**Prompt:** Somewhere below is a line with "Image resolution: width=490" and, later, a line with "Click the point"; repeat those two lines and all the lines between them, exactly as they are.

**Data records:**

....

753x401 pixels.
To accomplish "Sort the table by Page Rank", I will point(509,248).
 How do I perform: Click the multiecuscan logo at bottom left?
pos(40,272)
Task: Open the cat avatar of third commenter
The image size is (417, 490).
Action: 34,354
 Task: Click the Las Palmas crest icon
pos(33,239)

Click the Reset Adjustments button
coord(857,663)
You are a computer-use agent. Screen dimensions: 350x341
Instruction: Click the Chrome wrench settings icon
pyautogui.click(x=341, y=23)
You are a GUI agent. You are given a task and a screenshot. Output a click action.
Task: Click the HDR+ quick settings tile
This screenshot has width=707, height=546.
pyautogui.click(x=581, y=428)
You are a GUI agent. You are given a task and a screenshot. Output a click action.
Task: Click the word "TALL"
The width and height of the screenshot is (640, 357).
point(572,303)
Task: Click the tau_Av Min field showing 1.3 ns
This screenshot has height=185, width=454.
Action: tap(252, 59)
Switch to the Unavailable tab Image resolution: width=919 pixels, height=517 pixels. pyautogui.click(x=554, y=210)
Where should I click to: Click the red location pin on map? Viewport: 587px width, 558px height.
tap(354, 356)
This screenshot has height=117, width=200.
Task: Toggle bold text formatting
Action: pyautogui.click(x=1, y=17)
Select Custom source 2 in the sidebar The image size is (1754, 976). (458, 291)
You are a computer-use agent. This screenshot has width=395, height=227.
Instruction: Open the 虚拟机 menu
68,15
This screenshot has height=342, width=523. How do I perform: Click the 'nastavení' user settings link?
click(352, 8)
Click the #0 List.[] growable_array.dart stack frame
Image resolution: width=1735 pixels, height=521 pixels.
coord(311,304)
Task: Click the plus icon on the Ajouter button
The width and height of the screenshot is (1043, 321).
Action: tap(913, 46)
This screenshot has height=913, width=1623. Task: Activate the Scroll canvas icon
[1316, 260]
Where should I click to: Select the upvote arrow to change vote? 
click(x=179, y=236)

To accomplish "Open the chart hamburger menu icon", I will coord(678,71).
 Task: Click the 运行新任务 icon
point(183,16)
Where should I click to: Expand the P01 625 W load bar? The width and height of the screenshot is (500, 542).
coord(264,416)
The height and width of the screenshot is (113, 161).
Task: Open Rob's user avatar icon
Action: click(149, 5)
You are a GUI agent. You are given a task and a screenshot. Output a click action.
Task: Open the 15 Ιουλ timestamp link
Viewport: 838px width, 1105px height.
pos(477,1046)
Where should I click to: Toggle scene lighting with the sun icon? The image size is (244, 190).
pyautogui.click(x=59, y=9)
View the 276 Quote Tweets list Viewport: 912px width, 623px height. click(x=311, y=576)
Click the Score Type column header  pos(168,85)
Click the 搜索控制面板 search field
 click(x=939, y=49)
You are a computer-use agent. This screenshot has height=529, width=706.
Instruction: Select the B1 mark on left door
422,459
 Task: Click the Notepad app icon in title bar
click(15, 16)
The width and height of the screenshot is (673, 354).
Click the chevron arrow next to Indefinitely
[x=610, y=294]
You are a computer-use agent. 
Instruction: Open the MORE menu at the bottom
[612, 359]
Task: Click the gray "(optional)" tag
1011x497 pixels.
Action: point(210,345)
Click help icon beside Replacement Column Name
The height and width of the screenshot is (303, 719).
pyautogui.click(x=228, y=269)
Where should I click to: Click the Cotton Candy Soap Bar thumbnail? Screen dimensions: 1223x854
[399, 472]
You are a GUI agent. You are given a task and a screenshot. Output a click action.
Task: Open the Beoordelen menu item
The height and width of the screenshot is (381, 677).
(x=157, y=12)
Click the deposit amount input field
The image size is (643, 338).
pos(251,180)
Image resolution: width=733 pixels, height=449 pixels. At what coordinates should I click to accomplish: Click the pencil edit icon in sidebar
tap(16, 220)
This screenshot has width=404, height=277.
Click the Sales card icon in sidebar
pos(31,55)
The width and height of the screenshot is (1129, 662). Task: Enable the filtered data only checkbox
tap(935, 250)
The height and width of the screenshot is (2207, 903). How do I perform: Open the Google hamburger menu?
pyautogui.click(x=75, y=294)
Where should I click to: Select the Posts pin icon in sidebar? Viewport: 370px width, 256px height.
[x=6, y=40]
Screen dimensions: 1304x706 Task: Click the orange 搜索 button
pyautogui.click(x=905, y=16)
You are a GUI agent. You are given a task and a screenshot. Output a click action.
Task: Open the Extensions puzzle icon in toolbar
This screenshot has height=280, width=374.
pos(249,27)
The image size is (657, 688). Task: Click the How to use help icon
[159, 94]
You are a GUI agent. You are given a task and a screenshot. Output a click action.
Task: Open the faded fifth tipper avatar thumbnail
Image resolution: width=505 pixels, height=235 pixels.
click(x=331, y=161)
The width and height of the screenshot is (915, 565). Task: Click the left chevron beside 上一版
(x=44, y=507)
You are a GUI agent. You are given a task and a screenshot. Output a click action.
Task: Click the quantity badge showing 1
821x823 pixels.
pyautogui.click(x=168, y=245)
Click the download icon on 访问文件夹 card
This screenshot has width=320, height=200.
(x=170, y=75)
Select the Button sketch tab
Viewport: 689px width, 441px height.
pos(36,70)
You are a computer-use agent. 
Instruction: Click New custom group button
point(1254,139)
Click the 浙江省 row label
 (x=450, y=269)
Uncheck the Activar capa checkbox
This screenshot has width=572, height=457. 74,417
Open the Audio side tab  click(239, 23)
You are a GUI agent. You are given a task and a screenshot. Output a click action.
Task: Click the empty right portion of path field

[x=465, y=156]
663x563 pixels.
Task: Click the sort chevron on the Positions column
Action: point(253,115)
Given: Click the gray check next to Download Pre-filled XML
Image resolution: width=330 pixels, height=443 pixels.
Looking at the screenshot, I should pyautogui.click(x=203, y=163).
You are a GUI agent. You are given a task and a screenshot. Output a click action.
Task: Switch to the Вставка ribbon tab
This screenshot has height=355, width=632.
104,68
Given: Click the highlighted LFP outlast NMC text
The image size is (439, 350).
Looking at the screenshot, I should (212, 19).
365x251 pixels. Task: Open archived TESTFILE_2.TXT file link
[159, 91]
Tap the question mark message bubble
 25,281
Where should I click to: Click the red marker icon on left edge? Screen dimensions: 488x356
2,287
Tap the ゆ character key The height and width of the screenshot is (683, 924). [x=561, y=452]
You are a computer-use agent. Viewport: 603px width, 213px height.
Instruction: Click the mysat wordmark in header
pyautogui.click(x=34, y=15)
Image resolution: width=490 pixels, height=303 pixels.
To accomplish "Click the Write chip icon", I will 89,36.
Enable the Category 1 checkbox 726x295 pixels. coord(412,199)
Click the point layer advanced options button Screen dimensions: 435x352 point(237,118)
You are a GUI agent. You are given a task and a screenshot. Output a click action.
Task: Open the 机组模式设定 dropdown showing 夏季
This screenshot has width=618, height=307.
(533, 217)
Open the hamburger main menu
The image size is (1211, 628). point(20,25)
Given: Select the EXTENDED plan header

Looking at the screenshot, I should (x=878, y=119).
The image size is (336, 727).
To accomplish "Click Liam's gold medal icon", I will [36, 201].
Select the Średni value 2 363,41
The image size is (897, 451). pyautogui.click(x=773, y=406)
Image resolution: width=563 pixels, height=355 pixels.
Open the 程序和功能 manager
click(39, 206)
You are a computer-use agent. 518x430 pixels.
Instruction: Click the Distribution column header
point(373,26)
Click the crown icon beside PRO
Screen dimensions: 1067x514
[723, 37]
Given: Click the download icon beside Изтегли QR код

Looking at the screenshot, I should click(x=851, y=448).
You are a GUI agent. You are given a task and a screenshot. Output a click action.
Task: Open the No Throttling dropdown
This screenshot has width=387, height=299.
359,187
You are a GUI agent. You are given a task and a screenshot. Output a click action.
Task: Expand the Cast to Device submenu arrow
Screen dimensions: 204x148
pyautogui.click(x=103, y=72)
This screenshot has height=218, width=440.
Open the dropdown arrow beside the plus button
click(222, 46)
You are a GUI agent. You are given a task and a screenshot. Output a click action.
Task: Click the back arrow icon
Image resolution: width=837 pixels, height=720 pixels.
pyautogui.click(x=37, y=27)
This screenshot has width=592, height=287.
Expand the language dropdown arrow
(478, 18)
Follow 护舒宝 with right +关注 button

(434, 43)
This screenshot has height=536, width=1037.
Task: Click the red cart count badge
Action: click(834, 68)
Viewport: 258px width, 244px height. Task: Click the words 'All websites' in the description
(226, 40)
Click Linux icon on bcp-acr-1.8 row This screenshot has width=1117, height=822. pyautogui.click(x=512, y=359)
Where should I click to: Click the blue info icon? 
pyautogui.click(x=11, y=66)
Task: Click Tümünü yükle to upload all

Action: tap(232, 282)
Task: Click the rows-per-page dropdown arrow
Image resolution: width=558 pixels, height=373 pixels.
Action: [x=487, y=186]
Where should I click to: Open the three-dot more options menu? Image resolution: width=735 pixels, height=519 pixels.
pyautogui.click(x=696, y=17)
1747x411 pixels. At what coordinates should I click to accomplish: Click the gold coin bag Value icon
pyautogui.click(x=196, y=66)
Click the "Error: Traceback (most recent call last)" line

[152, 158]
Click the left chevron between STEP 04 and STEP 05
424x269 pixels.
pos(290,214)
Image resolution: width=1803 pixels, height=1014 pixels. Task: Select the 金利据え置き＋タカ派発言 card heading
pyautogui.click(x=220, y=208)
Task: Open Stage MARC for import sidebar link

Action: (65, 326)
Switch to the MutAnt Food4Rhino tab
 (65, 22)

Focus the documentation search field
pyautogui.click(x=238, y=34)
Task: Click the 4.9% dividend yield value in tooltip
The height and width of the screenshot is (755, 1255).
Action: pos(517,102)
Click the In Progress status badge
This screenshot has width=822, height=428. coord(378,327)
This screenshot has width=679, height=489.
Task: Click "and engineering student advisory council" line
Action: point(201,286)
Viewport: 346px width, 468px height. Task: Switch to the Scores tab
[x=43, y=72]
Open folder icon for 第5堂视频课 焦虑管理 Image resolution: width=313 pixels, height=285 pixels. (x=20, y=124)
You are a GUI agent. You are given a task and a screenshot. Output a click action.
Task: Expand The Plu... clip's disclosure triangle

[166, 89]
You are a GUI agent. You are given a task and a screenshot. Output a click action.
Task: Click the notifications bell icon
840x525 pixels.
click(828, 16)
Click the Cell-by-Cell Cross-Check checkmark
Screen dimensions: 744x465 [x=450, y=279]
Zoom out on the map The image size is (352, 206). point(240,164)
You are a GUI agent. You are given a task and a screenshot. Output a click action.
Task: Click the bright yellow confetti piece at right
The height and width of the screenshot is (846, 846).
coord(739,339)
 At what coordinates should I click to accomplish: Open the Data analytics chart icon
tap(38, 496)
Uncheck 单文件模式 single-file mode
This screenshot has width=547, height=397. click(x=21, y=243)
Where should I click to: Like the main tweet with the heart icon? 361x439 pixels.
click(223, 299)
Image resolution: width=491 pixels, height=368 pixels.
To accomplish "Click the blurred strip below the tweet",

....

**Answer for this exercise:**
Image resolution: width=490 pixels, height=303 pixels.
To accomplish "Click the Write chip icon", I will 89,36.
Enable the Category 1 checkbox 726x295 pixels. coord(412,199)
Click the point layer advanced options button Screen dimensions: 435x352 point(237,118)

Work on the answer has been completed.